Für höhere Redundanz und Lastverteilung sind mehrere gleichwertige Server und ein zusätzlicher Backup-Server sinnvoll:

[domain:entroserv.de]
mx = mail1.entroserv.de:10, mail2.entroserv.de:10, mail3.entroserv.de:10, backupmail.entroserv.de:20

Nehmen wir an, der Backup-Server ist vollständig von unserer Hauptkonfiguration getrennt. Er besitzt auch eine eigene Cryptdomainmgr-Instanz mit unabhängiger Konfiguration. Diese weiß nicht von den drei Hauptservern. Sie darf diese Einträge aber nicht aus dem DNS entfernen, wenn sie den Backup-Eintrag hinzufügt. Auch die Haupserver-Instanz darf unseren Backup nicht entfernen. Wir maskieren daher die Ersetzen-Funktion, für die Haupt-Instanz:

[domain:entroserv.de]
mx.10 = mail1.entroserv.de, mail2.entroserv.de, mail3.entroserv.de

... für die Backup-Instanz:

[domain:entroserv.de]
mx.20 = backupmail.entroserv.de

Nun ersetzen die Instanzen nur noch die MX-Records mit ihrer Priorität 10 oder 20.

SPF-Record

Wir haben bereits den MX-Record betrachtet. Er verknüpft der E-Mail-Domain mit der Server-Domain, allerdings nur für den Empfang. Wird eine der empfangenen E-Mails beantwortet, so versendet der Server mit der Server-Domain pserver.entroserv.de eine E-Mail mit der Absenderadresse info@entroserv.de, also einer E-Mail-Domain entroserv.de. Woher soll nun der Spamfilter des Empfängers wissen, dass das kein Spam ist? Genauso könnte ja auch evil.spamserver.de diese E-Mail verschicken. Der Spamfilter sollte daher den MX-Record anschauen, denn dieser ordnet den korrekten Server zu. Wir müssen dem Spamfilter noch sagen, dass er den MX-Record zurate ziehen soll. Dafür gibt es den SPF-Eintrag. Das steht für Sender Policy Framework.

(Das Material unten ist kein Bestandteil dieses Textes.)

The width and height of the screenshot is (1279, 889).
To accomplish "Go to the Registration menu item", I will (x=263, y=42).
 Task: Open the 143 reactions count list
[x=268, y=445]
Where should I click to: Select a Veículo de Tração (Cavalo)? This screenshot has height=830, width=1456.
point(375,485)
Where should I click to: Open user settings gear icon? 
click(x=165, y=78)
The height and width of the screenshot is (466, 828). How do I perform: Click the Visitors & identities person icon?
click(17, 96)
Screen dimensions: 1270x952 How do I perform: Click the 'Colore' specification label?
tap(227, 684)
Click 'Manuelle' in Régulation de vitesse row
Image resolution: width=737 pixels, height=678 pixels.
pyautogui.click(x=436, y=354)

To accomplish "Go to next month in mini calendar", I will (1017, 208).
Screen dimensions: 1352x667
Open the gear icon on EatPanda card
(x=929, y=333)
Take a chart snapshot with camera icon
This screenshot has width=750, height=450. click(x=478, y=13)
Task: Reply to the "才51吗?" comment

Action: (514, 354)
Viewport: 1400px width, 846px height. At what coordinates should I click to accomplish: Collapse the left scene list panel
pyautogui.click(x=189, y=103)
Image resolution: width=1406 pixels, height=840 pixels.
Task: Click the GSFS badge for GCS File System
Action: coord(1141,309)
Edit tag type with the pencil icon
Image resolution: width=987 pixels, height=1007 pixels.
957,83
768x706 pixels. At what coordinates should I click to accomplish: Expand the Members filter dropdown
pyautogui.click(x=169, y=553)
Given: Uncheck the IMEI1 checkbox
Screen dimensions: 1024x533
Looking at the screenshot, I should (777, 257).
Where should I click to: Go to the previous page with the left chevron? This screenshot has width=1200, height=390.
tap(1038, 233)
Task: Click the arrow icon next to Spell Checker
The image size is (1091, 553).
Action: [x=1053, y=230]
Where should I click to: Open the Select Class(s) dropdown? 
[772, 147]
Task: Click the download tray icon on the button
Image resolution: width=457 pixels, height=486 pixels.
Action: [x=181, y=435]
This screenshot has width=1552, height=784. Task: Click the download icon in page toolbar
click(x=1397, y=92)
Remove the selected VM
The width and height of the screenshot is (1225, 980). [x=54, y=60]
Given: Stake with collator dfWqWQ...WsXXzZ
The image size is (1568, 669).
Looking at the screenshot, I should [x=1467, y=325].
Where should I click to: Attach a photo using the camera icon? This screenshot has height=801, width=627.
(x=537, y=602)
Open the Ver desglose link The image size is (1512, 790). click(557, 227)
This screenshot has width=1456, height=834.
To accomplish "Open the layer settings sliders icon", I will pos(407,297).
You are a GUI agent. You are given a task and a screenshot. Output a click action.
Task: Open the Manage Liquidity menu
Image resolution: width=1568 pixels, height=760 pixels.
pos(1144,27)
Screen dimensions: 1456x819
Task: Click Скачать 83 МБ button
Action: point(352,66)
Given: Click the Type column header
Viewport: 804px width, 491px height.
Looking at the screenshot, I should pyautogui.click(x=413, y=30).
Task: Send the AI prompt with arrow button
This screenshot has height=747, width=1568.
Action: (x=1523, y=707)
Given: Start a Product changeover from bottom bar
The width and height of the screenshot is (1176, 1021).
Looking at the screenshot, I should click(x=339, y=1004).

Wir benötigen im Beispiel den Eintrag "v=spf1 +mx ?all" als TXT-Record unter entroserv.de. Das +mx bedeutet, unser MX-Record zeigt den Server, der auch E-Mails für entroserv.deversenden darf. Cryptdomainmgr benötigt dafür den Konfigurationseintrag:

[domain:entroserv.de]
spf = mx, ?all

Angenommen, wir haben noch einen Backup-Mailserver. Dieser hat die IPv4-Adresse 1.2.3.4. Er soll nur bei Ausfall der Hauptserver E-Mails empfangen aber nie welche versenden. Falls er doch etwas verschickt, deutet dies auf einen Fehler hin. Wir ergänzen deshalb sicherheitshalber auch noch diesen Hinweis:

[domain:entroserv.de]
spf = +mx, -ip4:1.2.3.4, ?all

Das - zeigt das Verbot an. Die Erlaubnis wird mit + angezeigt, was auch weggelassen werden kann.